Listing 4. Access entries from List

>>> L = List ([0, 1, 2, 3, 4, 5, 6, 7, 8, 9])
>>> l[0]     # Get the The "the"
>>>> type (l[0])
<type ' int ' >
>>> l[5]     # Get the sixth item in the list
5
>>> L[1:5]    # Get the second through fifth items
[1, 2, 3, 4]
>>> type (L[1:5])
<t ype ' list ' >
>>> l[0::2]   # Get every second item 
[0, 2, 4, 6, 8]
>>> l[0], l[1], l [2]  
(0, 1, 2)

As I've learned in previous articles, slicing is a very useful concept, and its general form is l[start:end:step], where start and end are the beginning and ending indexes, and step is the number of entries to cross when slicing. In addition, you can use negative values for the end index, that is, to count back from the end of the sequence. Another useful feature is to handle errors in a very appropriate way (such as exceeding the length of a sequence).
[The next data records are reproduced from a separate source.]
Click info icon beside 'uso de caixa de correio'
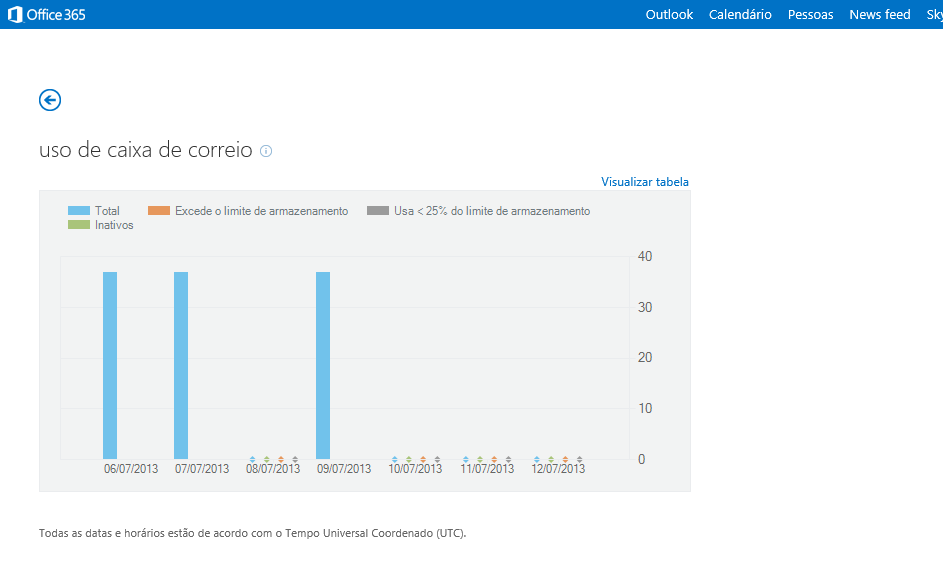943x566 pixels. tap(266, 151)
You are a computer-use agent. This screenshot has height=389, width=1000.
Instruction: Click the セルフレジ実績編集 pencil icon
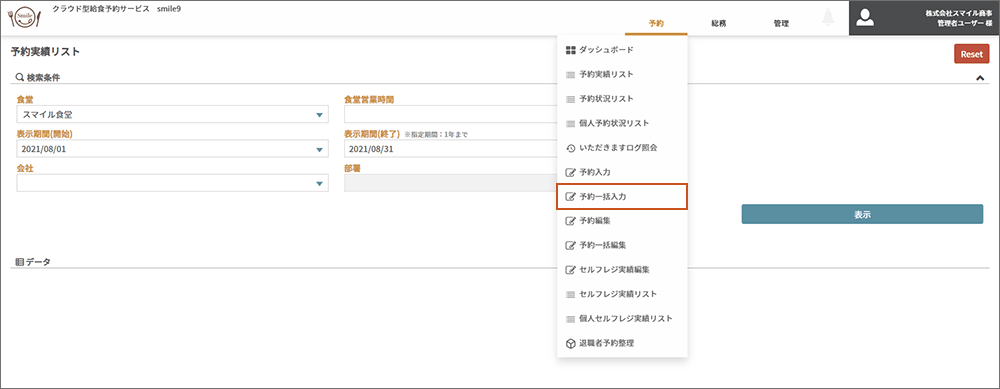[570, 270]
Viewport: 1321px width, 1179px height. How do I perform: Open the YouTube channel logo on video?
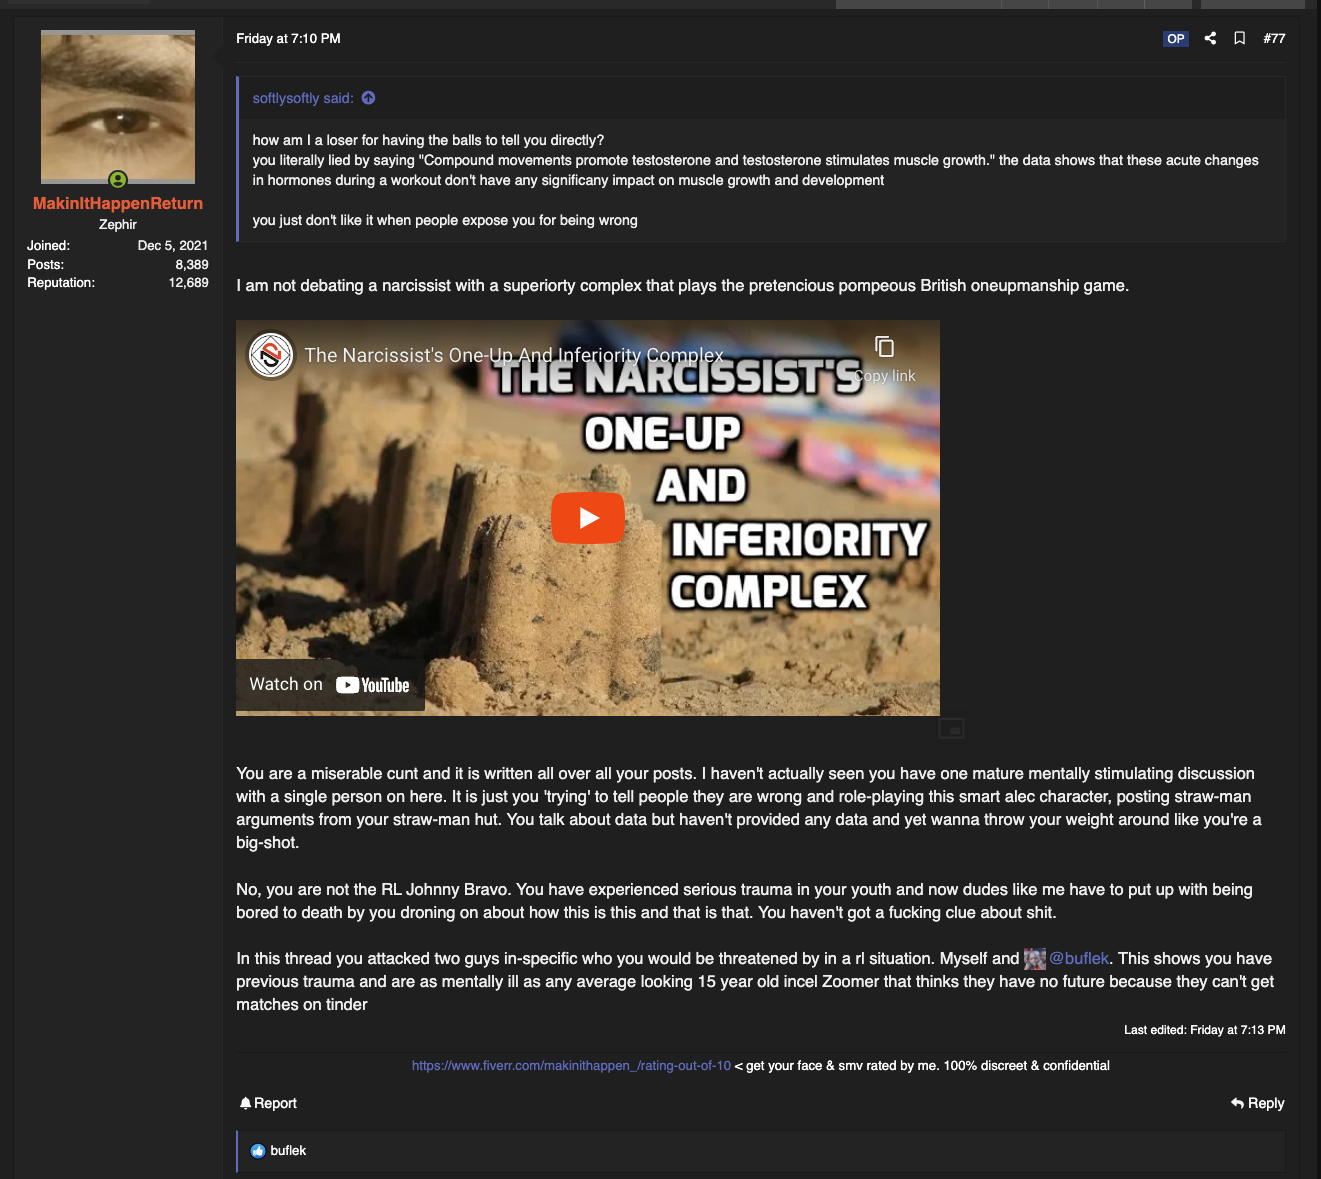270,355
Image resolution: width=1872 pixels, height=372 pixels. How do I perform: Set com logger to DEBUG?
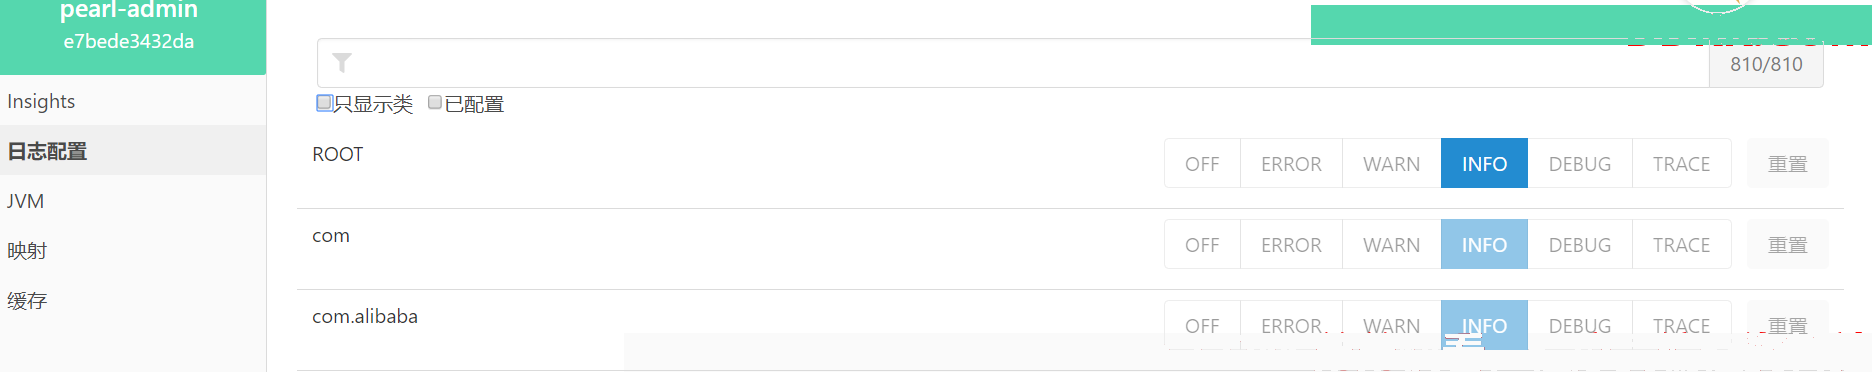click(1580, 244)
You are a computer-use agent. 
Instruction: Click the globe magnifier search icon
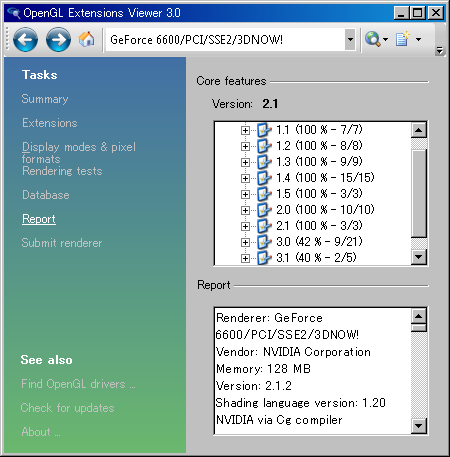373,39
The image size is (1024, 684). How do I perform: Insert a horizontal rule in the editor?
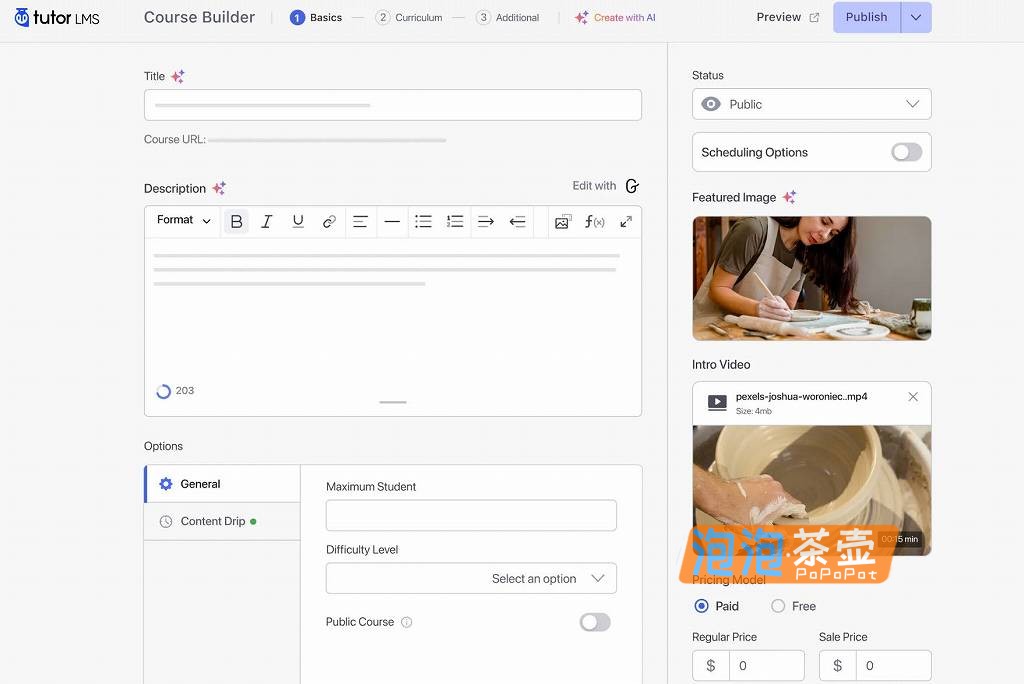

As shown in the previous example, you can also choose to ignore one or more of the three values used in the slice. For example, I did not use the end index in slice l[0::2].

A variable sequence

At the beginning of this article, I mentioned that the main difference between list and tuple is that the list is a mutable sequence, which means that you not only have easy access to the entries in the list, but you can easily modify them. But this can cause a complication: You can only modify entries in the sequence. To add an entry to the sequence (not just to modify the entry), use the Append method, as shown in Listing 5.
Listing 5. Modify List

>>> L = []
>>> l[0] = 0   # The list is empty
traceback (most recent called last):
 File " ;stdin> ", line 1, in?
Indexerror:list Assignment index out of range
>>> l.append (0)
>>> l
[0]
>> > l[0] = 1
>>> l
[1]

As the previous example shows, attempting to modify a nonexistent list entry can result in an error. This is significant and demonstrates how the Python method generates errors. When the problem is more serious, an error occurs, ignoring it if the problem is small and can be easily handled.
heterogeneous, variable sequences

You may want to know more complex modifications. By synthesizing slicing knowledge and how to modify the list's knowledge, you should already have a very important insight: You can modify the list in a variety of ways. Like tuple, a list can hold different types of data (or different types of objects), which is what I call heterogeneous mutable sequences. These two features are described more fully in Listing 6.
Listing 6. Heterogeneous variable List

>>> l=[0, 1, 2, 3, 4, 5, 6, 7, 8, 9] >>> l [0, 1, 2, 3, 4, 5, 6
, 7, 8, 9]
>>> l[2] = 2
>>> type (l[2])
<type ' int ' >
>>> l[2] = "Two"   # change the type of a element
   >>>, Ype (l[2])
<type ' str ' >
>>> l
[0, 1, ' two ', 3, 4, 5, 6, 7, 8, 9]
>>  ;> l[2] = l[2:5] * 2 
>>> l
[0, 1, [' Two ', 3, 4, ' two ', 3, 4], 3, 4, 5, 6, 7, 8, 9]
>>> Del (l[2])     # Remove single element
>>> l
[0, 1, 3, 4, 5, 6, 7, 8, 9]
>>> l[1:3] = []    # Remove a slice
>>> l 
[0, 4, 5, 6, 7, 8, 9]

Modifying an entry in the list is fairly easy: you can set the value of the entry appropriately, or even set it to a different type, such as a string or another list. You can also use the repeating operator to recognize the operator as a multiplication operator so that you can build a larger list from a small fragment.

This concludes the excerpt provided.